For 2016 AstraZeneca said that would mean a low to mid single-digit percentage decline in both revenue and core earnings per share, which exclude certain items, at constant exchange rates.
With currencies expected to have a further adverse impact of around 3 percent, the downbeat outlook had dragged the shares down 4.2 percent to 4,227 pence by 4.58 a.m. ET.
Many investors had expected AstraZeneca to predict broadly flat earnings in 2016, in part because long-term management incentives are tied to keeping earnings at or above $4.20 a share. The new guidance implies a figure of about $4.00.
However, a company spokeswoman said the remuneration committee would take the dilutive impact of recent acquisitions into account when assessing performance, which Jefferies analysts said gave executives increased leeway to invest in research and development (R&D).
Chief Executive Pascal Soriot said AstraZeneca faced a “transitional period” due to the expiry of Crestor’s U.S. patent in May, but the company was poised for a comeback and it would continue to plough investment into drug research.
R&D spending this year is expected to stay around 2015 levels.
“Clearly, 2016 will be a challenging year due to the loss of exclusivity for Crestor in the United States. It is a very, very big product,” Soriot told reporters.
But he reiterated AstraZeneca’s ambition to build a business with annual sales of at least $45 billion by 2023, up from $24.7 billion in 2015.
Revenue in the fourth quarter of last year fell 5 percent to $6.4 billion, hit by earlier drug patent expiries, generating core earnings per share of 94 cents, up 26 percent.
Industry analysts had on average forecast sales of $6.29 billion and earnings of 95 cents, according to Thomson Reuters.
In addition to the Crestor hit, 2016 results will also be suppressed by short-term profit dilution from the recent acquisitions of Acerta Pharma and ZS Pharma.
“AstraZeneca’s results demonstrate progress is being made, with a number of positives clearly visible,” said Mick Cooper of equity research house Trinity Delta. “However, the overwhelming feeling remains that the light at the end of the tunnel is still some way away.”
Soriot has been active in making bolt-on acquisitions of promising biotech companies to complement in-house research, while selling off non-core products to help pay the bills.
Such divestments, or “externalization” deals, contributed $1.1 billion to revenue last year and that figure is expected to be higher in 2016, the company said.

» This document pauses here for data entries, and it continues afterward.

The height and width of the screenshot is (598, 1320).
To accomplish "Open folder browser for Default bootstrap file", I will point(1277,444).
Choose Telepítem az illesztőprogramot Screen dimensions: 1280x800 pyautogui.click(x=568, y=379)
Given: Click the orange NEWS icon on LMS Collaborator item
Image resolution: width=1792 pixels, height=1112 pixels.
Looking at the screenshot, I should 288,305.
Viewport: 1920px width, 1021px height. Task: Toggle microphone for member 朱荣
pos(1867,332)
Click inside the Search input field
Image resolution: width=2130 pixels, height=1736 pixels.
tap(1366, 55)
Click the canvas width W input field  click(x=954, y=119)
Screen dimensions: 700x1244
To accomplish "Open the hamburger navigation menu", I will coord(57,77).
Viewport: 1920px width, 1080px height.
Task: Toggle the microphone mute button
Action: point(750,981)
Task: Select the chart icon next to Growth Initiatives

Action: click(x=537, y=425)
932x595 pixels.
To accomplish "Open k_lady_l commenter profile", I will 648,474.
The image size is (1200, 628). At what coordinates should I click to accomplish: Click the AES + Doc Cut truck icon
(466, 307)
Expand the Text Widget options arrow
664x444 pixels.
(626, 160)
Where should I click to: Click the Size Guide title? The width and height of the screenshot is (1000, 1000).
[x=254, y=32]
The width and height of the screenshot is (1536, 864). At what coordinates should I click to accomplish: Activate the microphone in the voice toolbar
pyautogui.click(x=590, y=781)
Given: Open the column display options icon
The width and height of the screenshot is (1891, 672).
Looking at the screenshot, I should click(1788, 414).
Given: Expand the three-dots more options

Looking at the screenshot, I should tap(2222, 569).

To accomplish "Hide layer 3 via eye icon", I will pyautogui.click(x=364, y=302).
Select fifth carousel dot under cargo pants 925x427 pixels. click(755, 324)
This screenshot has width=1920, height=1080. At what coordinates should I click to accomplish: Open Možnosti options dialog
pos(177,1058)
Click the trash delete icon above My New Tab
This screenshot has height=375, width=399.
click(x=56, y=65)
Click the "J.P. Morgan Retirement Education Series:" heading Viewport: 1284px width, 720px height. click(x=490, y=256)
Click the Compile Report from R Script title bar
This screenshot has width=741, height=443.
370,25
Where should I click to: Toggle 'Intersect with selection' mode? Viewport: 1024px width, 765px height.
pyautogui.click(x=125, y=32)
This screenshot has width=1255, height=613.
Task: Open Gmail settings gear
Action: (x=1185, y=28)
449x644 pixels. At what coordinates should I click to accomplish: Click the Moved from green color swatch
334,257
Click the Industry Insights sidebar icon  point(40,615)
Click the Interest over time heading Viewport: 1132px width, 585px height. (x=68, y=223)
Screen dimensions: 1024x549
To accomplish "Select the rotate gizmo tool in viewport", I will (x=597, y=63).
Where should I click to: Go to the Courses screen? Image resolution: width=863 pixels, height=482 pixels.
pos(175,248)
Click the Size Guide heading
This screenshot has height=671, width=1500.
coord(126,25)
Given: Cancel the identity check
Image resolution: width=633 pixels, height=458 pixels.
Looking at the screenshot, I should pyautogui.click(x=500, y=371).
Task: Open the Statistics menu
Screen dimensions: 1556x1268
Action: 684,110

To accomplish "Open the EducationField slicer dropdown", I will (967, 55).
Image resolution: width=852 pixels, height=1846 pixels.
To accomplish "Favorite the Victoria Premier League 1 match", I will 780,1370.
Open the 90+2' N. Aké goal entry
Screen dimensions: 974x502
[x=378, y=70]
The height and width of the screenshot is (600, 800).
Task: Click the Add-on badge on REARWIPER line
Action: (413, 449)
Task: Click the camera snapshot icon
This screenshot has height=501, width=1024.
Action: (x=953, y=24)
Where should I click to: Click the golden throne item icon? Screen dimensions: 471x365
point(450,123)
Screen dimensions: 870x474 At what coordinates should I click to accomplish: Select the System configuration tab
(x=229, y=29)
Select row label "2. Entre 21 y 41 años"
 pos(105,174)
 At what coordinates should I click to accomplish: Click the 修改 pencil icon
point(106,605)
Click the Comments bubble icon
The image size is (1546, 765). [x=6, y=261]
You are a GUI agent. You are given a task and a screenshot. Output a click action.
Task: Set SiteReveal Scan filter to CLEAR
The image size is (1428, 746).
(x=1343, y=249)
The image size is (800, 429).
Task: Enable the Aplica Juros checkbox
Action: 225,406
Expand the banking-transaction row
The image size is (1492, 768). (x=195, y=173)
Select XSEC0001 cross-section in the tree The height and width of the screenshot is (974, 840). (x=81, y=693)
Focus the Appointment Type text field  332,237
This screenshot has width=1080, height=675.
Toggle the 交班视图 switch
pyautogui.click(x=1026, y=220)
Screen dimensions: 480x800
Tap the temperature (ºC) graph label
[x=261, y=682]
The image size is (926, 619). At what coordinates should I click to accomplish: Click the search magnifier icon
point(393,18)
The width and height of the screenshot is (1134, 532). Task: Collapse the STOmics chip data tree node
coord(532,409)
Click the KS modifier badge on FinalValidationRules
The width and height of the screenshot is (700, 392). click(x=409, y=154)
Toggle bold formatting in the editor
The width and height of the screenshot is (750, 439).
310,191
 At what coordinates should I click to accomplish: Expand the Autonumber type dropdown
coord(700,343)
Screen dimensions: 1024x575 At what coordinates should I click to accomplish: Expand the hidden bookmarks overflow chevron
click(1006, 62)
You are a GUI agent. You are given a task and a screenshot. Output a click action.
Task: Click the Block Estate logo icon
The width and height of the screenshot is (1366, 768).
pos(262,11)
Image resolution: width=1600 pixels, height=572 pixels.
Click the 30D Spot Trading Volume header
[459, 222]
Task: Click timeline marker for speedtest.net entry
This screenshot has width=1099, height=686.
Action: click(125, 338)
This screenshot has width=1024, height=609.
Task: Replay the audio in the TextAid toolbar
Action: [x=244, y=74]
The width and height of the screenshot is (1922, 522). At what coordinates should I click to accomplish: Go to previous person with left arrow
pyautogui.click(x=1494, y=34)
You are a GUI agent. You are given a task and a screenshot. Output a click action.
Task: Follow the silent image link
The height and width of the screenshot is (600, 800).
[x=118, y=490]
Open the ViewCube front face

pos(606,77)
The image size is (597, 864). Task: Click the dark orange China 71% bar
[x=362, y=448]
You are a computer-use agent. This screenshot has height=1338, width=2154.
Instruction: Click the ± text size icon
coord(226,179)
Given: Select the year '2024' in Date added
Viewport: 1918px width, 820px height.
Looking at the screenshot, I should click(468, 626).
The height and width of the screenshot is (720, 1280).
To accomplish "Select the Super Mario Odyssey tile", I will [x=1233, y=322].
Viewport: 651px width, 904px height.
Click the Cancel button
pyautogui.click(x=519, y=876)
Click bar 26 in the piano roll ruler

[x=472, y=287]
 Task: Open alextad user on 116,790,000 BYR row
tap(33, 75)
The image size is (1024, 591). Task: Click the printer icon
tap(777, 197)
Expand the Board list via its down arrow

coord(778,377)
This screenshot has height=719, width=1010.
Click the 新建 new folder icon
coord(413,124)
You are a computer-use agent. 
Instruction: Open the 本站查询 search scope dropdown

AstraZeneca has bet heavily on cancer medicine as a driver of future growth and it has several promising new products, including recently launched lung cancer pill Tagrisso.
It also has high hopes in the hot cancer area of immuno-oncology but here it is competing with several tough rivals, including Bristol-Myers Squibb (BMY.N), whose injectable drug Opdivo has a established a particularly strong position.
Soriot acknowledged AstraZeneca was behind in monotherapy immuno-oncology but said it was making rapid progress in developing drug combinations.